Allow skipping anchor checking by regex

To avoid needing to turn off anchor checking across the entire documentation allow skipping based on matching the anchor against a regex. Some sites/pages use JavaScript to perform anchor assignment in a webpage, which would require rendering the page to determine whether the anchor exists. Allow fine grain control of whether the anchor is checked based on pattern matching, until such stage as the retrieved URLs can be passed through an engine for deeper checking on the HTML doctree.
2025-02-25 18:55:22 -06:00 · 2016-03-23 16:38:46 +00:00 · 2016-03-23 16:38:46 +00:00 · 22765990f0
commit 22765990f0
parent 78c0d6b46c
4 changed files with 44 additions and 7 deletions
--- a/doc/config.rst
+++ b/doc/config.rst
@ -2083,6 +2083,17 @@ Options for the linkcheck builder

   .. versionadded:: 1.2

+.. confval:: linkcheck_anchors_ignore
+
+   A list of regular expressions that match URIs that should skip checking
+   the validity of anchors in links. This allows skipping entire sites, where
+   anchors are used to control dynamic pages, or just specific anchors within
+   a page, where javascript is used to add anchors dynamically, or use the
+   fragment as part of to trigger an internal REST request. Default is
+   ``["/#!"]``.
+
+   .. versionadded:: 1.5
+

 Options for the XML builder
 ---------------------------
--- a/sphinx/builders/linkcheck.py
+++ b/sphinx/builders/linkcheck.py
@ -82,6 +82,8 @@ class CheckExternalLinksBuilder(Builder):

    def init(self):
        self.to_ignore = [re.compile(x) for x in self.app.config.linkcheck_ignore]
+        self.anchors_ignore = [re.compile(x)
+                               for x in self.app.config.linkcheck_anchors_ignore]
        self.good = set()
        self.broken = {}
        self.redirected = {}
@ -112,6 +114,10 @@ class CheckExternalLinksBuilder(Builder):
            # split off anchor
            if '#' in uri:
                req_url, anchor = uri.split('#', 1)
+                for rex in self.anchors_ignore:
+                    if rex.match(anchor):
+                        anchor = None
+                        break
            else:
                req_url = uri
                anchor = None
@ -123,11 +129,8 @@ class CheckExternalLinksBuilder(Builder):
                req_url = encode_uri(req_url)

            try:
-                if anchor and self.app.config.linkcheck_anchors and \
-                   not anchor.startswith('!'):
+                if anchor and self.app.config.linkcheck_anchors:
                    # Read the whole document and see if #anchor exists
-                    # (Anchors starting with ! are ignored since they are
-                    # commonly used for dynamic pages)
                    response = requests.get(req_url, stream=True, headers=self.headers,
                                            **kwargs)
                    found = check_anchor(response, unquote(anchor))
@ -294,3 +297,6 @@ def setup(app):
    app.add_config_value('linkcheck_timeout', None, None, [int])
    app.add_config_value('linkcheck_workers', 5, None)
    app.add_config_value('linkcheck_anchors', True, None)
+    # Anchors starting with ! are ignored since they are
+    # commonly used for dynamic pages
+    app.add_config_value('linkcheck_anchors_ignore', ["^!"], None)
--- a/tests/roots/test-linkcheck/links.txt
+++ b/tests/roots/test-linkcheck/links.txt
@ -2,3 +2,10 @@ This is from CPython documentation.

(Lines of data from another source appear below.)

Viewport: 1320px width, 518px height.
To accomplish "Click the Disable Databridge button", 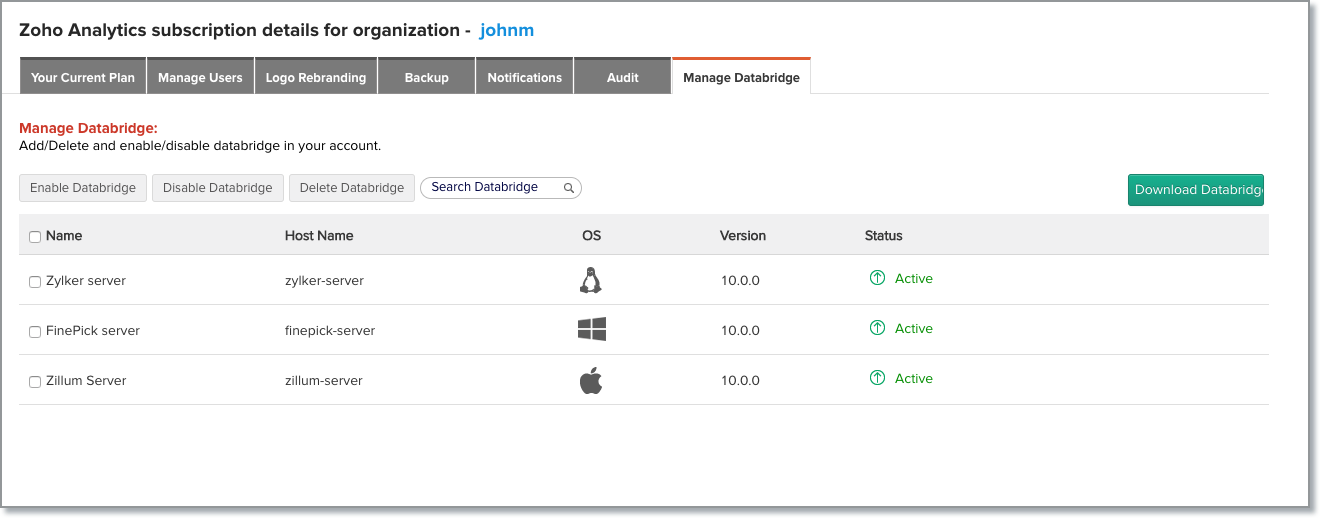I will pyautogui.click(x=217, y=188).
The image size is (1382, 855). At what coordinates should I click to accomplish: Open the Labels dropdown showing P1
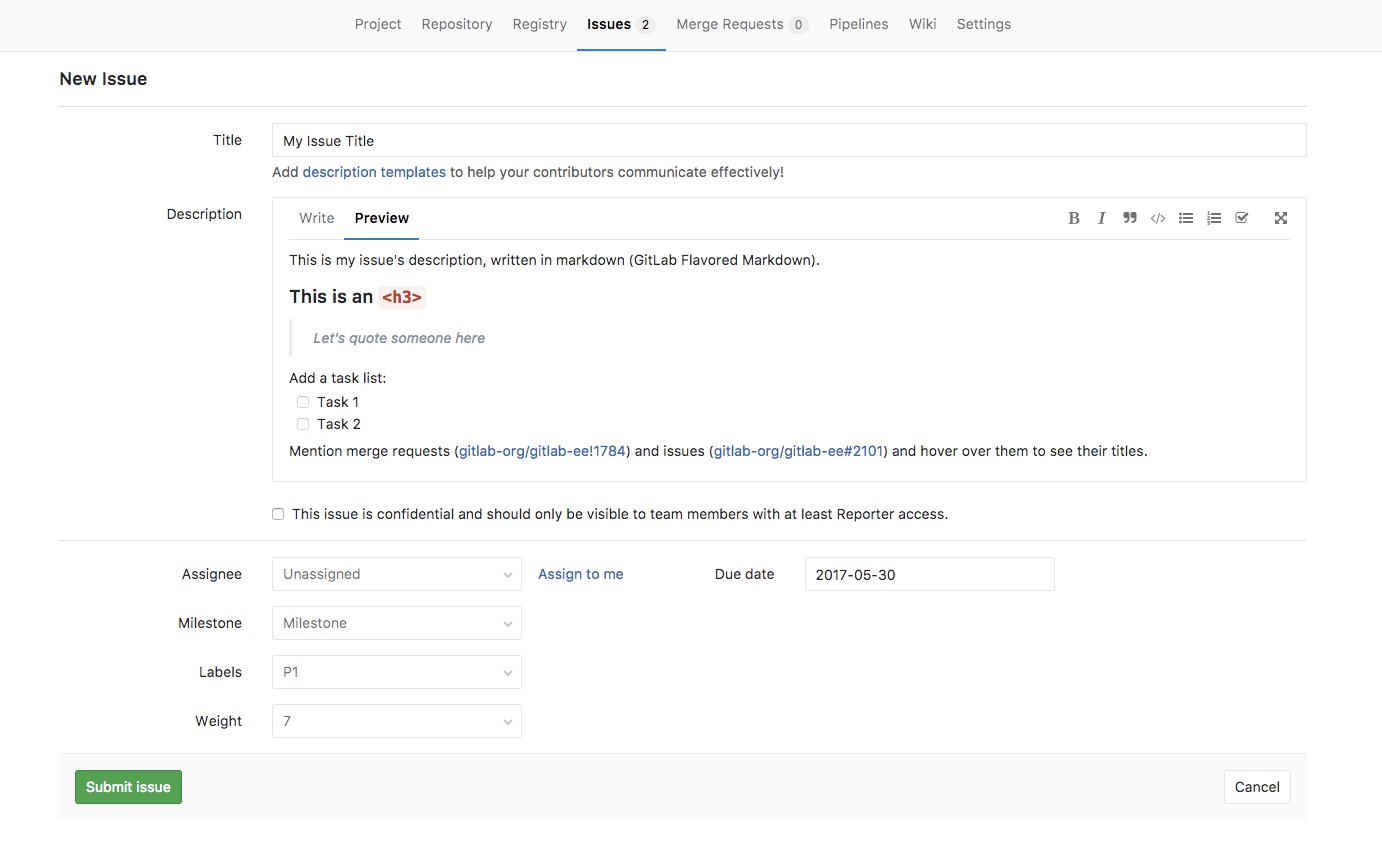396,672
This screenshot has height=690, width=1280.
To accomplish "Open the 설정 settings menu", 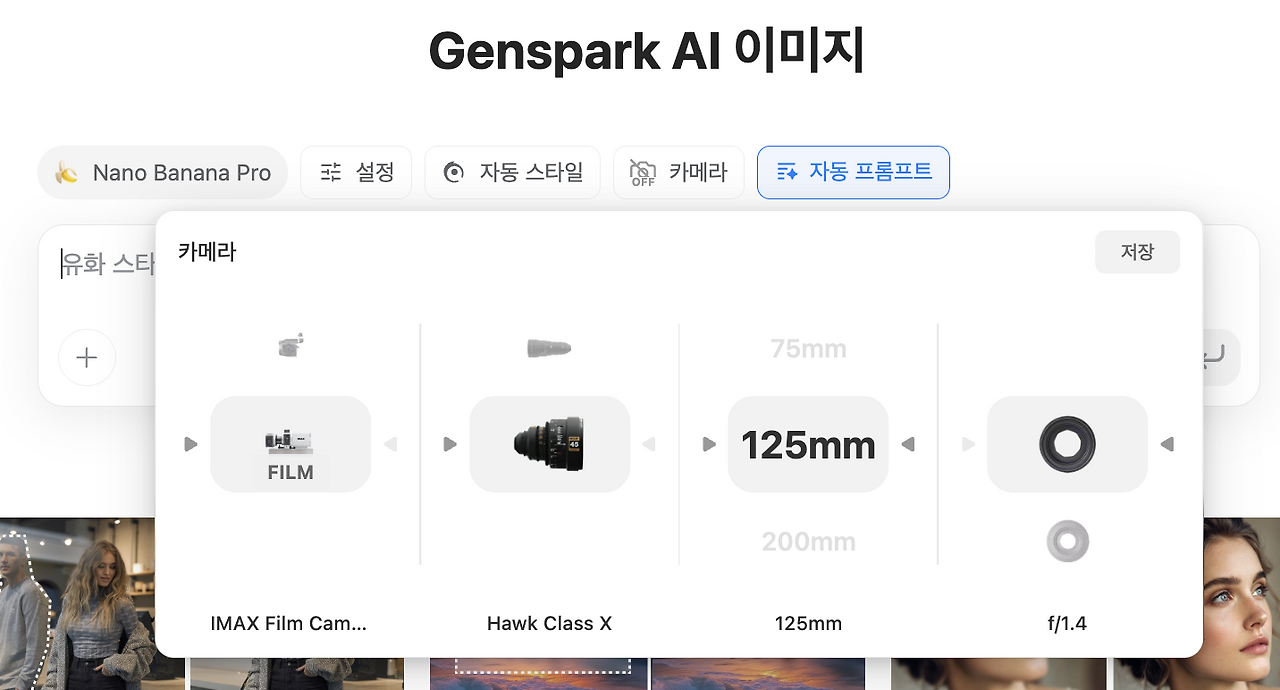I will click(356, 172).
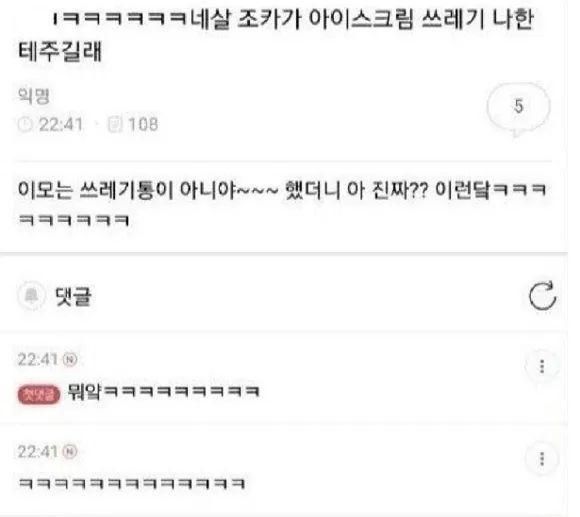Click the red 첫댓글 badge
580x517 pixels.
coord(39,394)
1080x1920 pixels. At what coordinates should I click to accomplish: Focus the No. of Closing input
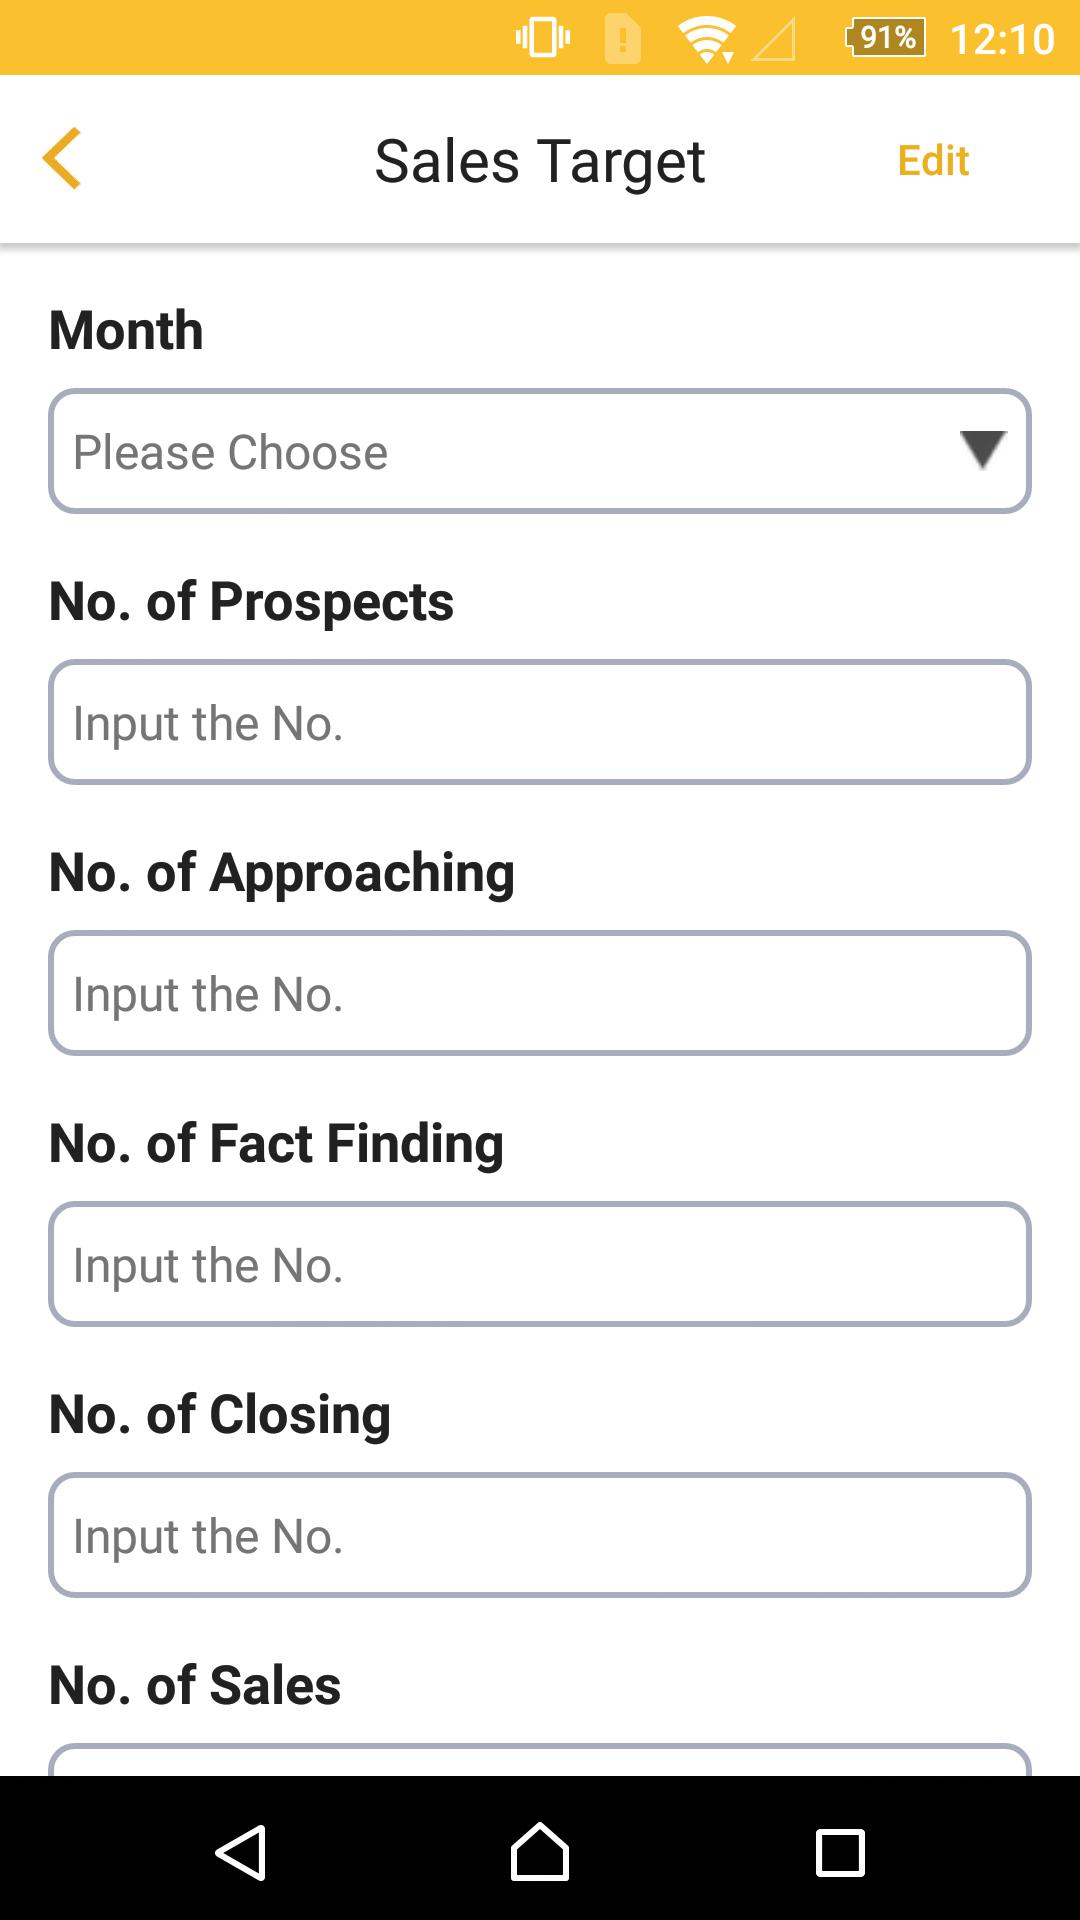[x=540, y=1535]
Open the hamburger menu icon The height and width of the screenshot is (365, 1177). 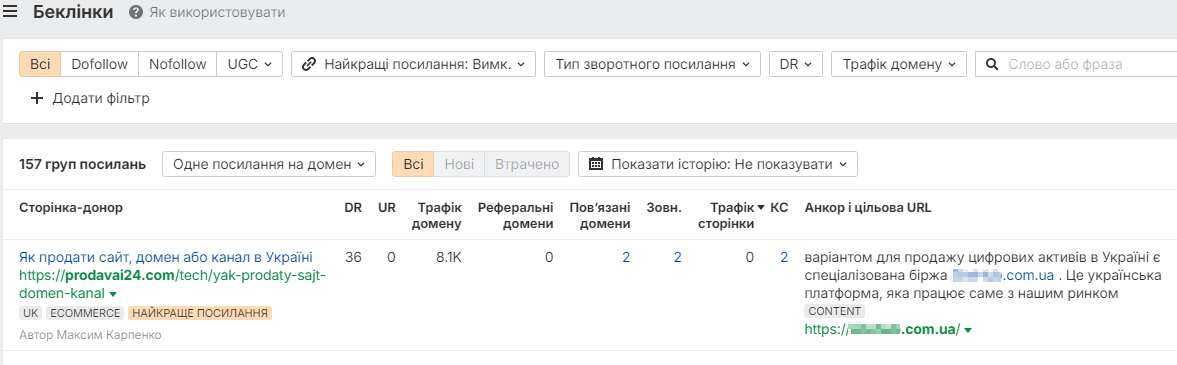(10, 12)
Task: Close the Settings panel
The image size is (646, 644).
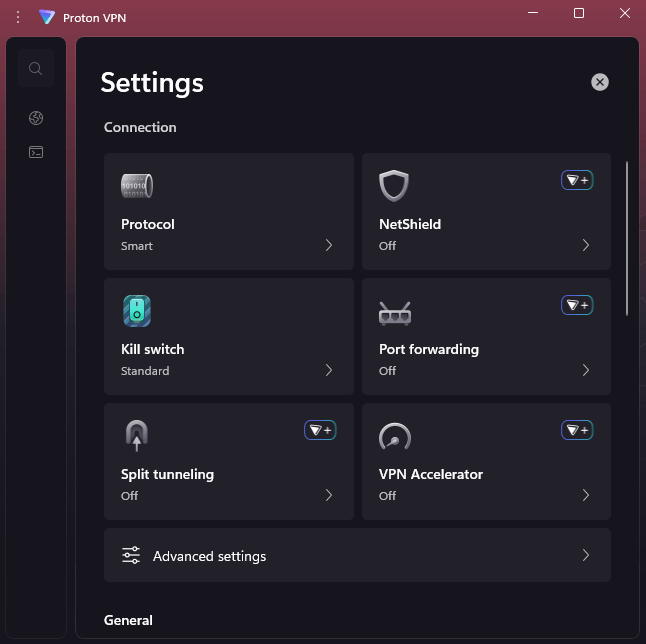Action: 600,82
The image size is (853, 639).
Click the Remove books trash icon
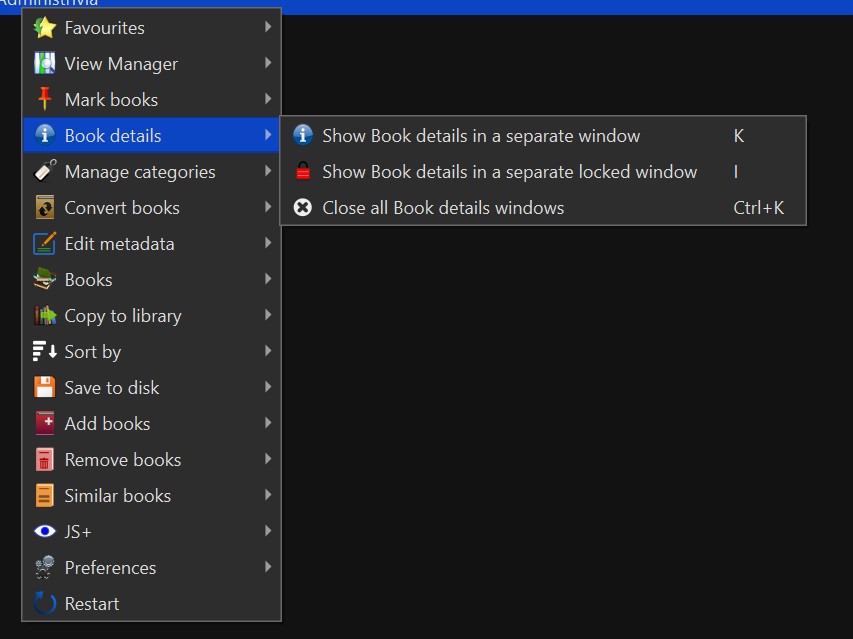pyautogui.click(x=45, y=460)
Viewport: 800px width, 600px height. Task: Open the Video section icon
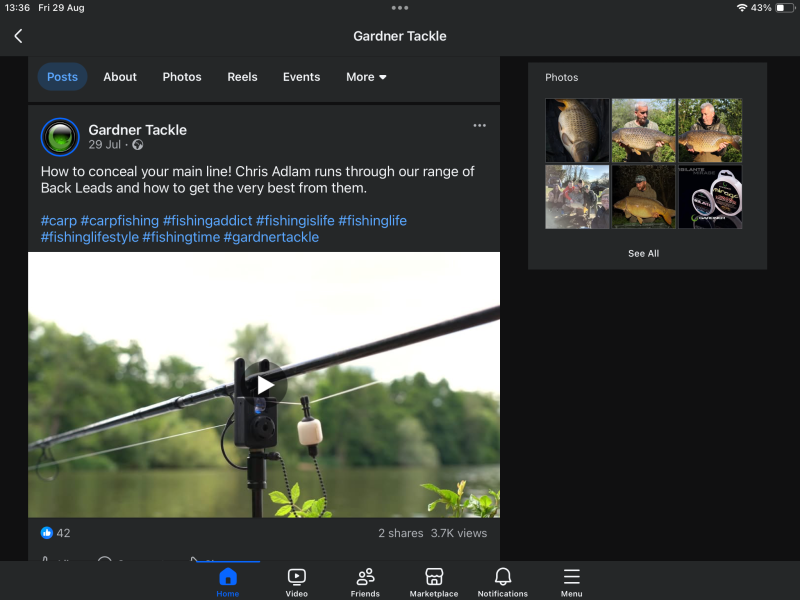(297, 581)
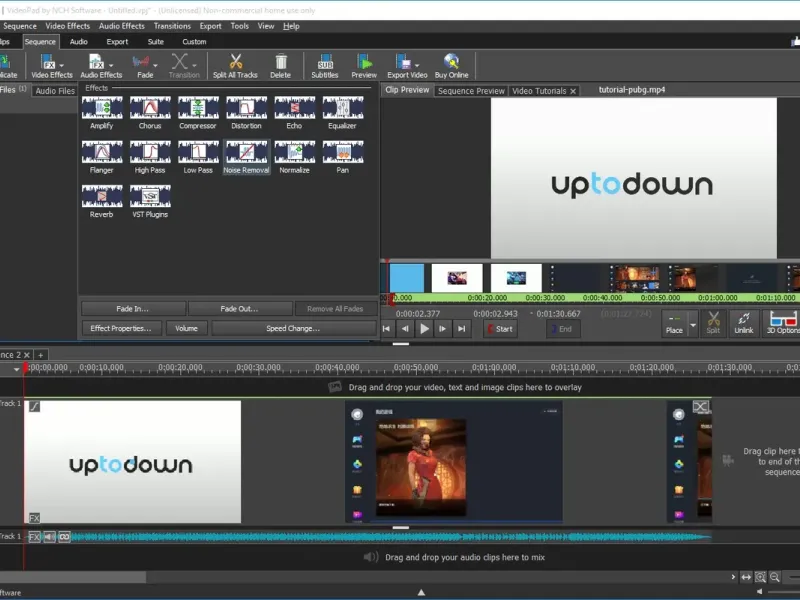Mute audio Track 1 with speaker icon
Image resolution: width=800 pixels, height=600 pixels.
pyautogui.click(x=49, y=537)
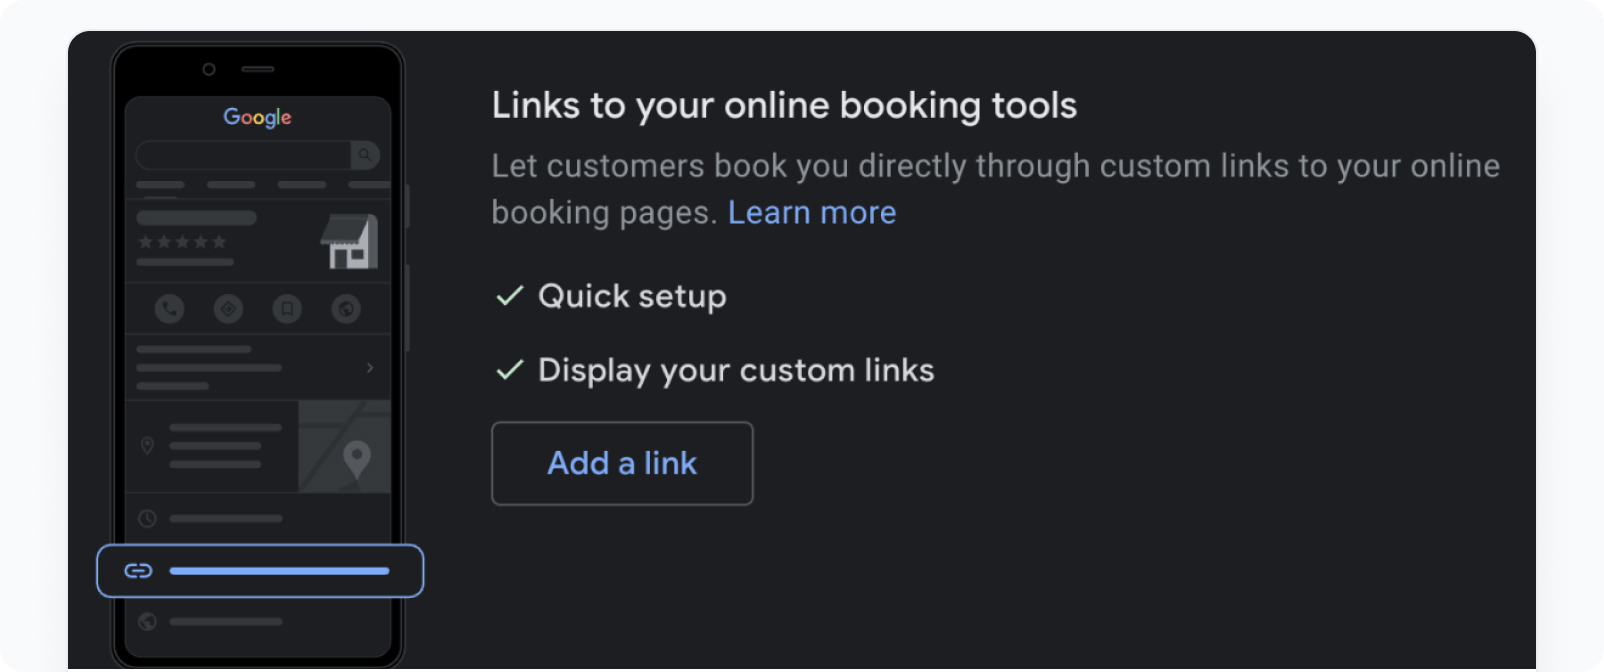Click the storefront building icon
The height and width of the screenshot is (672, 1604).
[x=349, y=241]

 * Also, if there is a `default namespace <https://www.w3.org/TR/2006/REC-xml-names-20060816/#defaulting>`__, that full URI gets prepended to all of the non-prefixed tags.
 * The `SSMEDIAN <https://help.gnome.org/users/gnumeric/stable/gnumeric.html#gnumeric-function-SSMEDIAN>`_ function in the Gnome Gnumeric spreadsheet.
+
+
+Some additional anchors to exercise ignore code
+
+* `Example Bar invalid <http://example.com/#!bar>`_
+* `Example Bar invalid <http://example.com#!bar>`_ tests that default ignore anchor of #! does not need to be prefixed with /
+* `Example Bar invalid <http://example.com/#top>`_
--- a/tests/test_build_linkcheck.py
+++ b/tests/test_build_linkcheck.py
@ -14,12 +14,25 @@ from util import with_app


@with_app('linkcheck', testroot='linkcheck', freshenv=True)
-def test_all(app, status, warning):
+def test_defaults(app, status, warning):
    app.builder.build_all()

    assert (app.outdir / 'output.txt').exists()
    content = (app.outdir / 'output.txt').text()

-    # expect all ok
-    assert not content
+    print(content)
+    # looking for #top should fail
+    assert "Anchor 'top' not found" in content
+    assert len(content.splitlines()) == 1

+
+@with_app('linkcheck', testroot='linkcheck', freshenv=True,
+          confoverrides={'linkcheck_anchors_ignore': ["^!", "^top$"]})
+def test_anchors_ignored(app, status, warning):
+    app.builder.build_all()
+
+    assert (app.outdir / 'output.txt').exists()
+    content = (app.outdir / 'output.txt').text()
+
+    # expect all ok when excluding #top
+    assert not content